• _Document source_:
# # # # # # #

En prenant sa mission à coeur, elle est loin d’imaginer ce qui l’attend, la menace d’un conflit social alors que l’entreprise s’apprête à lancer un projet phare ; le harcèlement sexuel ; les petits arrangements de l’équipe pionnière ; les postures syndicales, « ce jeu complexe à comprendre pour un néophyte » ou encore le durcissement de l’organisation majoritaire…

Un Codir trop fermé, des syndicats préoccupés par leur représentativité

Elle étrille au passage les travers de la gouvernance, « le fonctionnement en vase clos au sein du Codir » sans concertation, ni échange avec le personnel, l’éloignement des élus du personnel du terrain, trop attachés à défendre leur représentativité, qui discutent de sujets qui « ne répondent pas vraiment aux préoccupations des salariés ». Ou encore le « reporting » incessant devenu le seul outil de management…

Le roman donne également la vedette à un secrétaire national d’une organisation syndicale, Pierre, avec qui la DRH entretient une relation amoureuse. Duo incompatible ? La romancière conjugue ici vie professionnelle et vie personnelle pour établir un parallèle saisissant entre les deux fonctions qui « loin de s’opposer, partagent souvent les mêmes enjeux ».

# # # # # # #

• _À réaliser_:
a. D'après le document source, avec quel personnage la DRH du roman entretient-elle une relation amoureuse ?
b. Traduisez en anglais cette phrase du document source : « La romancière conjugue ici vie professionnelle et vie personnelle pour établir un parallèle saisissant entre les deux fonctions qui « loin de s’opposer, partagent souvent les mêmes enjeux ». »
c. Poursuivez le document source, consacré au roman sur une DRH, à partir de sa dernière phrase.

• _Extrait de données_:
# # # # # # #

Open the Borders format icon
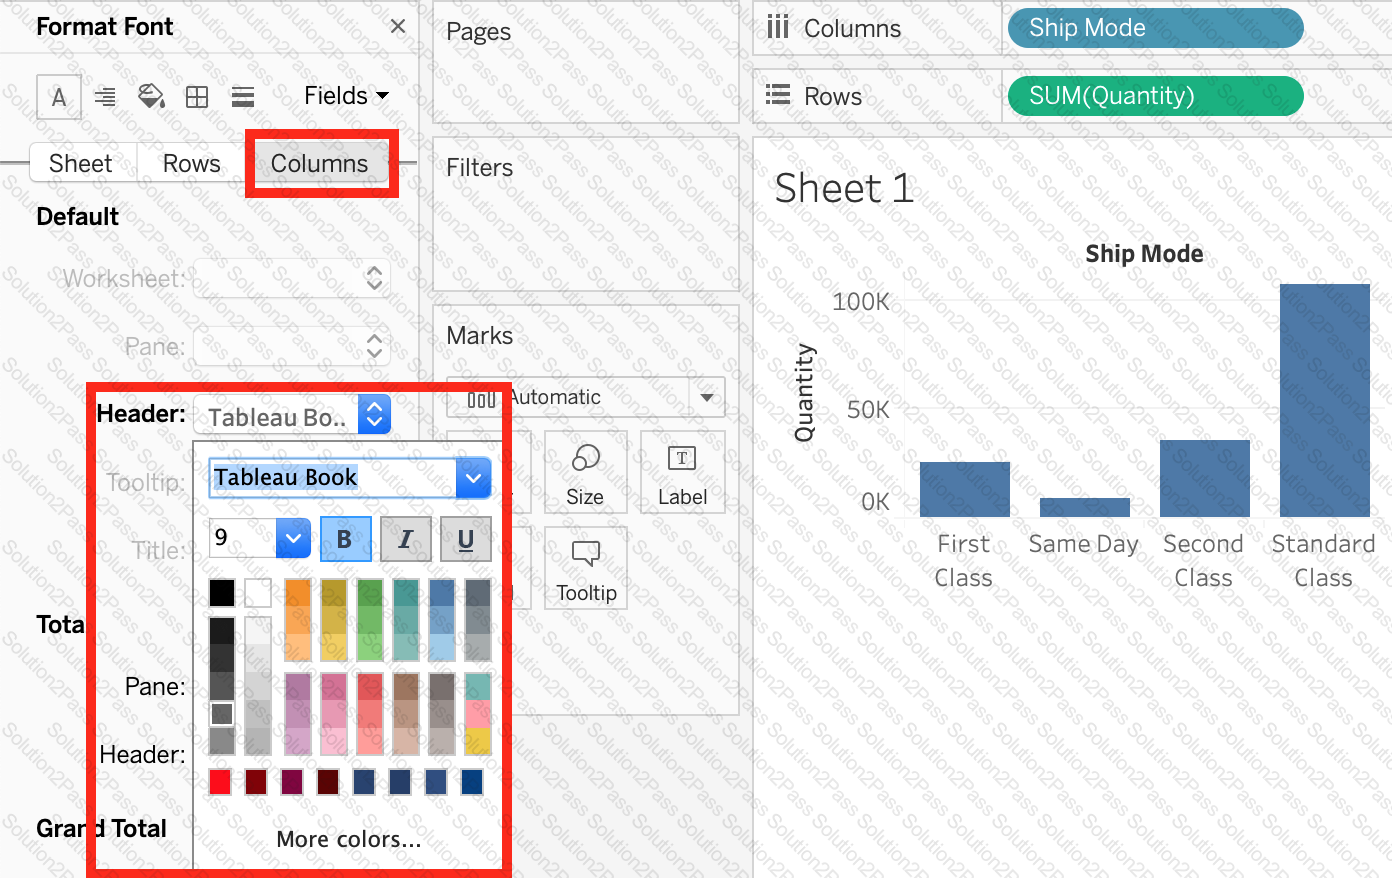 pyautogui.click(x=197, y=97)
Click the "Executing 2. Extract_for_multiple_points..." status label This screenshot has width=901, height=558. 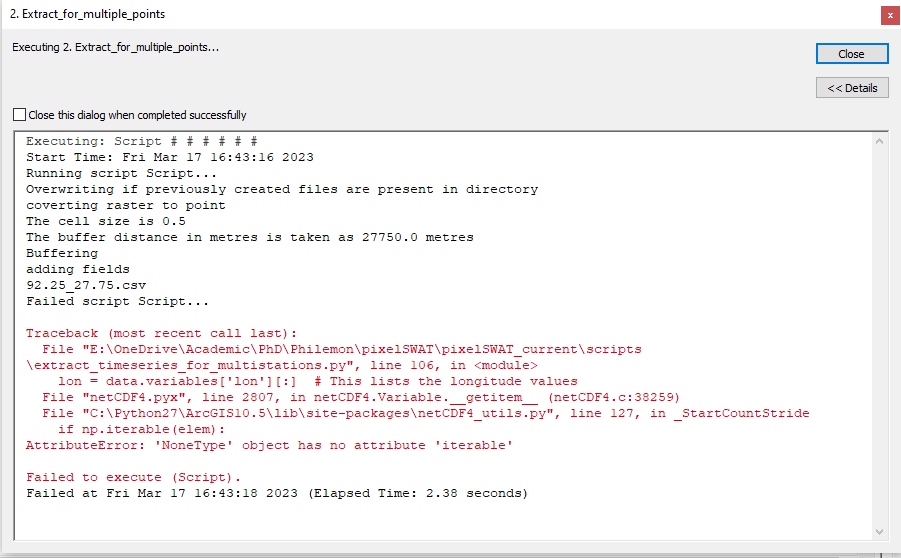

# # # # # # #

• _Résultats par tâche_:
a. Avec Pierre, secrétaire national d'une organisation syndicale.

b. Here the novelist combines professional life and personal life to draw a striking parallel between the two roles, which, "far from being opposed, often share the same stakes."

c.
L’occasion pour cette experte des relations sociales de livrer sa propre vision du métier : « la fonction RH s’est éloignée des préoccupations des personnes pour se focaliser sur les process ou dire le droit ». « Quel temps perdu à ne gérer les RH que comme des process, parler CPA, CPF, C3P ou RPS, tous ces acronymes dont j’oublie moi-même la signification. On ne parle plus de collectif de travail ; on ne se préoccupe pas non plus des salariés ».

« Redonner du sens au collectif »

Pour remédier à ces maux, l’auteure livre quelques clefs : échanges réguliers avec les organisations syndicales ; accompagnement des managers via une formation sur le droit du travail ; lancement d’un guichet unique pour répondre aux « clients internes » ; révision du process de recrutement ; mise en place de groupes de travail sur l’absentéisme et l’engagement des salariés, sur l’inaptitude au travail et le rôle du médecin du travail… La DRH, mère d’un « bébé de la loi Aubry I », est sur tous les fronts. Avec l’objectif de « redonner du sens au collectif ».

Un premier tome d’une trilogie aux antipodes du « RH bashing » qui secoue aujourd’hui la profession. Et à l’arrivée, un livre étonnant et attachant.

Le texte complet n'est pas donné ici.